Here are a few reputed companies known for their term plans:

  • HDFC Life Click 2 Protect Super

  • Max Life Smart Secure Plus Plan

  • Tata AIA Sampoorna Raksha Supreme

  • ICICI Pru iProtect Smart

  • LIC Tech Term Plan

Make sure to compare the benefits, premiums, CSR, and features before choosing.

Common Mistakes to Avoid

  1. Buying without comparing plans
    Always use online aggregators like Policybazaar, Coverfox, or insurers’ websites.

  2. Ignoring health disclosures
    Never hide medical history. It can lead to claim rejection.

  3. Relying solely on employer insurance
    Corporate term insurance is not portable and may end if you switch jobs.

  4. Delaying purchase
    Premiums rise significantly with age. Buy early to lock in lower premiums.

Is It Worth Buying ₹1 Crore Term Insurance?

Absolutely — if you want maximum protection at minimum cost. While you may not get any return if you survive, the goal here is financial protection, not investment.

Think of it this way:

You insure your car and house, why not your life — the most valuable asset?

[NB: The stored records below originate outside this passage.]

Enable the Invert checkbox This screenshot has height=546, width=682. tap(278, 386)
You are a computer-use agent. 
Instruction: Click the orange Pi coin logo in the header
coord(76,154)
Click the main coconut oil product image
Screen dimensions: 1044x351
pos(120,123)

For ₹500–₹1000/month, you can sleep peacefully knowing your family won’t struggle financially if something unexpected happens.

Conclusion

The idea of 1 crore term insurance at low premiums is not a myth — it’s a real, practical solution for those who want to secure their family’s future without burning a hole in their pocket. But it’s crucial to understand how term plans work, what’s included, and how to select the right one based on your personal and financial profile.

Peace of mind doesn’t come with a price tag, but if it did, term insurance would probably be the most affordable way to get it.

Before buying:

  • Compare multiple insurers.

  • Read the fine print.

  • Choose adequate coverage and essential riders.

  • Be honest in your disclosures.

Start early, choose wisely, and let term insurance be the financial safety net your family deserves.